Vida brasileira: "The United States of Sobral"

É assim que os cearenses chamam a cidade de Cid Gomes, o ex-escoteiro socialista que implantou no sertão uma amostra do american way of life


Leonardo Coutinho, de Sobral

Fotos Manoel Marques
Paris e Nova York
Sob inspiração francesa, Sobral ergueu seu arco do triunfo. Agora, usa ônibus escolares americanos e incentiva a prática do beisebol

Encravada no sertão cearense, a cidade de Sobral cultiva estrangeirices com tal entusiasmo que passou a ser conhecida no resto do estado pelo título desta reportagem: "The United States of Sobral". Lá, circulam ônibus escolares americanos (originais), que, além de serem amarelos como os que se veem nos filmes, ainda trazem a inscrição em inglês: School Bus. Lá, pratica-se beisebol – ou uma versão rudimentar do jogo, segundo a confederação brasileira desse esporte. Lá, o Kentucky Derby, uma das mais tradicionais competições do circuito do turfe dos Estados Unidos, inspirou a criação do Derby Club Sobralense. A diferença é que, sob o sol do agreste, os jóqueis treinam com calção de futebol. Lá, a população apelidou o parque da cidade de "Central Park", parodiando seu congênere nova-iorquino. A veia, digamos, cosmopolita de Sobral não é nova, mas ganhou força entre 1997 e 2004, quando a cidade foi administrada por Cid Gomes, do PSB, o atual governador do Ceará. Desde então, já há quem veja semelhanças entre o Rio Acaraú, que corta a cidade, e o Hudson, que banha Nova York.
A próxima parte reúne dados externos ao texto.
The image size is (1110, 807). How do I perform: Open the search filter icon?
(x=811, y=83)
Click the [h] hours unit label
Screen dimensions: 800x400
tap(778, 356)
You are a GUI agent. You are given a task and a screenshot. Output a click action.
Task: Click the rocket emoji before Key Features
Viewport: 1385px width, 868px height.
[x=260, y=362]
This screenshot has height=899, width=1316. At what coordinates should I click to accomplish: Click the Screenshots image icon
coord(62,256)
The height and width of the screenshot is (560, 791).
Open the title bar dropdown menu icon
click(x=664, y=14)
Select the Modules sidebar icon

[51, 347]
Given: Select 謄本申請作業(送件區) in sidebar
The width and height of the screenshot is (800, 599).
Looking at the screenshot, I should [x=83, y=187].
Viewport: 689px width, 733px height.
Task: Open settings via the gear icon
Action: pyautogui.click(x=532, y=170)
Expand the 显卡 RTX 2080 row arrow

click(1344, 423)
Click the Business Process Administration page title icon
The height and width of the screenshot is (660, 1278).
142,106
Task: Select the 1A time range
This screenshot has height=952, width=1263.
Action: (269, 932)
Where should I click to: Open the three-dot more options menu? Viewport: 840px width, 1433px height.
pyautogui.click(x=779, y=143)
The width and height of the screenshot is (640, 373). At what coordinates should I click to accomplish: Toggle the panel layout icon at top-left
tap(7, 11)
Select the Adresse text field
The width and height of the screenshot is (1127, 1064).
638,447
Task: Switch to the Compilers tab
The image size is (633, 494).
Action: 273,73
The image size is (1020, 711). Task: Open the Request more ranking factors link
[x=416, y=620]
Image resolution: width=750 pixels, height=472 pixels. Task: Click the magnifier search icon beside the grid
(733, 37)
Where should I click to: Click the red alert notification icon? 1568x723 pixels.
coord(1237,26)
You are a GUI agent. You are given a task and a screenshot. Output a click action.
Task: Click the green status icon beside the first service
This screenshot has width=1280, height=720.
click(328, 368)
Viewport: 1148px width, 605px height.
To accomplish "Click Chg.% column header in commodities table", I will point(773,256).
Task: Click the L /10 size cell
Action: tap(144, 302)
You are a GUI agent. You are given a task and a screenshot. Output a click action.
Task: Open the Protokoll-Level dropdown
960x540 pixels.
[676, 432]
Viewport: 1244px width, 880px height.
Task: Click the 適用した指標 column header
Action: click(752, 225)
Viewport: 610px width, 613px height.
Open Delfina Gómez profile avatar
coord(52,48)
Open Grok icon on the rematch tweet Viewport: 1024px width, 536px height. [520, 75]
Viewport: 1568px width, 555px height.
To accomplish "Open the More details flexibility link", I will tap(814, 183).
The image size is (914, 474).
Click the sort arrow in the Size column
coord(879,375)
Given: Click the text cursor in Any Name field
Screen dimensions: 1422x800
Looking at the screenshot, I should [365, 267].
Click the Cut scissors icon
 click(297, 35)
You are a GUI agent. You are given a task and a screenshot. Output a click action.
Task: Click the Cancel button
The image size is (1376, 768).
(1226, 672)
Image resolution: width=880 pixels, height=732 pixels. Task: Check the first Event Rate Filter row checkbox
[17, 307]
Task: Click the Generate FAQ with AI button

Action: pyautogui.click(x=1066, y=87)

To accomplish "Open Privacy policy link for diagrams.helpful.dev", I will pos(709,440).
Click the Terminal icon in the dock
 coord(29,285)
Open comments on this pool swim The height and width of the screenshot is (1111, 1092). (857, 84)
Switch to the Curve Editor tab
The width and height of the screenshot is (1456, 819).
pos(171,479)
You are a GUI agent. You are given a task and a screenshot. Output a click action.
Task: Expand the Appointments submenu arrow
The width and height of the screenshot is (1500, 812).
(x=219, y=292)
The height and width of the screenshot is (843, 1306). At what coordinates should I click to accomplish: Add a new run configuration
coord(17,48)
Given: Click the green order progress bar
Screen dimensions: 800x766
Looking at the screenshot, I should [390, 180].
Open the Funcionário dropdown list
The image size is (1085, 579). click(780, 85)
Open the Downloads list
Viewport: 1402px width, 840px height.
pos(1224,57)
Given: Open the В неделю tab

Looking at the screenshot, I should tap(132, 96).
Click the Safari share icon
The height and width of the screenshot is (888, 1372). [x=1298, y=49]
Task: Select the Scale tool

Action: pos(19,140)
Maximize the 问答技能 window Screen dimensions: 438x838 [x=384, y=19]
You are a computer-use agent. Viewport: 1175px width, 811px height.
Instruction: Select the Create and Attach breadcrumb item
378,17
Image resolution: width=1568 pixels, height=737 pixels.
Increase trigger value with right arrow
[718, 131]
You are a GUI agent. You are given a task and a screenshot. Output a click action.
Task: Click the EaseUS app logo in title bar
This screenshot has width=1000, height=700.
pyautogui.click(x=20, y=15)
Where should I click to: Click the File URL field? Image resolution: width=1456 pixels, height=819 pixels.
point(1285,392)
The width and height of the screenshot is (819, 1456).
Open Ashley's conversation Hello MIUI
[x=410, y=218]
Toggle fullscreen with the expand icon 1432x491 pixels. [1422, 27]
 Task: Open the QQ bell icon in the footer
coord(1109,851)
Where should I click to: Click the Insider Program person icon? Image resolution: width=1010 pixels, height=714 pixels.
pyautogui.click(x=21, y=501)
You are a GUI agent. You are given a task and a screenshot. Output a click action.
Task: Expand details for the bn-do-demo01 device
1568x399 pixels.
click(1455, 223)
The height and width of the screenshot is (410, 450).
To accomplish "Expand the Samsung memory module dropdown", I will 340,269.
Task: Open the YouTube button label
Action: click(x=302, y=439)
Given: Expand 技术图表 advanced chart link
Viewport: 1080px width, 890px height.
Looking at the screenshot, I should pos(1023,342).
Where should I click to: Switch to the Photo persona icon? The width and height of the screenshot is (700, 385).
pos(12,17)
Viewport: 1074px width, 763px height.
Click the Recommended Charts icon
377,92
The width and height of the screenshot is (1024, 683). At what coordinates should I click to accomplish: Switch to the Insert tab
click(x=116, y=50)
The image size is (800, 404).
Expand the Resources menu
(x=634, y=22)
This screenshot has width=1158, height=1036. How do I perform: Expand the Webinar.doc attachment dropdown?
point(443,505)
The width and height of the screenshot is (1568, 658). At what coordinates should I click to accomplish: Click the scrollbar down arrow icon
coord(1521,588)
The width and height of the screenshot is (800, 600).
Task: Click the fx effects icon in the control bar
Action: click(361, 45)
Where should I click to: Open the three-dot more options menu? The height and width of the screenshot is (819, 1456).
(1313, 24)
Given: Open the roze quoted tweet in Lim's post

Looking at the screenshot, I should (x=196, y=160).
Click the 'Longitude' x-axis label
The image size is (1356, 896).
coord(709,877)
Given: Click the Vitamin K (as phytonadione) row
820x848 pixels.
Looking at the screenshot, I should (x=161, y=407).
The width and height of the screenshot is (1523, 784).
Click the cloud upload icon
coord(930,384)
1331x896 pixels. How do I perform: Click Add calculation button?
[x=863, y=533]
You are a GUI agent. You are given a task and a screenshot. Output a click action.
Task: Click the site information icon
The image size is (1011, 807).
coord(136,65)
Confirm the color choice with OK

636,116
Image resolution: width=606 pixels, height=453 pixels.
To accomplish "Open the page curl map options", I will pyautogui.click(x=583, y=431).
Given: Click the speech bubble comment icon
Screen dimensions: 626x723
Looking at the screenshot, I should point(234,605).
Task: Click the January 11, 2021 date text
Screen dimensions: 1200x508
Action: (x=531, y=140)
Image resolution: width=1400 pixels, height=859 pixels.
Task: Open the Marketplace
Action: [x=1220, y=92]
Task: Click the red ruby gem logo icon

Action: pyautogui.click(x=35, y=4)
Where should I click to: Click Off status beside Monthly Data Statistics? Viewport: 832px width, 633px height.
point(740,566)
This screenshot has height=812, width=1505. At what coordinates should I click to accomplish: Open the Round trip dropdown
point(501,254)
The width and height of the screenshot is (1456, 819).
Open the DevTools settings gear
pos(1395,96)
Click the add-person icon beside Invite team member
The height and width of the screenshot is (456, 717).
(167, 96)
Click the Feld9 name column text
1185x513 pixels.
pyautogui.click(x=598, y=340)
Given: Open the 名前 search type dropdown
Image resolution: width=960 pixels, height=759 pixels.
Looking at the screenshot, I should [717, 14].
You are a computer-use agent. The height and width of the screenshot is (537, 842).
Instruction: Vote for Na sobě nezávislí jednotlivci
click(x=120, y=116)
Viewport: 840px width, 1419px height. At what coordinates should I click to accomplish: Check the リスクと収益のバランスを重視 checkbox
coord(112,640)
Antes de Gomes, a cidade mimetizava europeísmos, por obra e graça (muita graça) de um bispo que mandou e desmandou naquelas bandas durante a primeira metade do século XX: dom José Tupynambá da Frota. Ele queria conferir a Sobral um ar francês e, entre outros lampejos geniais, teve a ideia de homenagear Nossa Senhora de Fátima com um monumento inspirado no Arco do Triunfo, erguido em Paris por Napoleão Bonaparte, para comemorar suas vitórias militares. O monumento está localizado na Avenida Boulevard do Arco. Como tem bares e restaurantes, os sobralenses fazem uma associação imediata. "Ela lembra a Champs-Elysées de Paris", diz o colunista social Arnaud Cavalcante. Sob o domínio do socialista Cid Gomes, Sobral passou a se espelhar nos Estados Unidos. Ele começou a imaginar a aparência globalizada de Sobral em 1996, ainda na condição de deputado estadual. Escalado pela assembleia cearense para a árdua tarefa de fazer um périplo pelas câmaras legislativas americanas, Cid voltou dos Estados Unidos cheio de projetos. No ano seguinte, ao assumir a prefeitura, passou a pô-los em prática.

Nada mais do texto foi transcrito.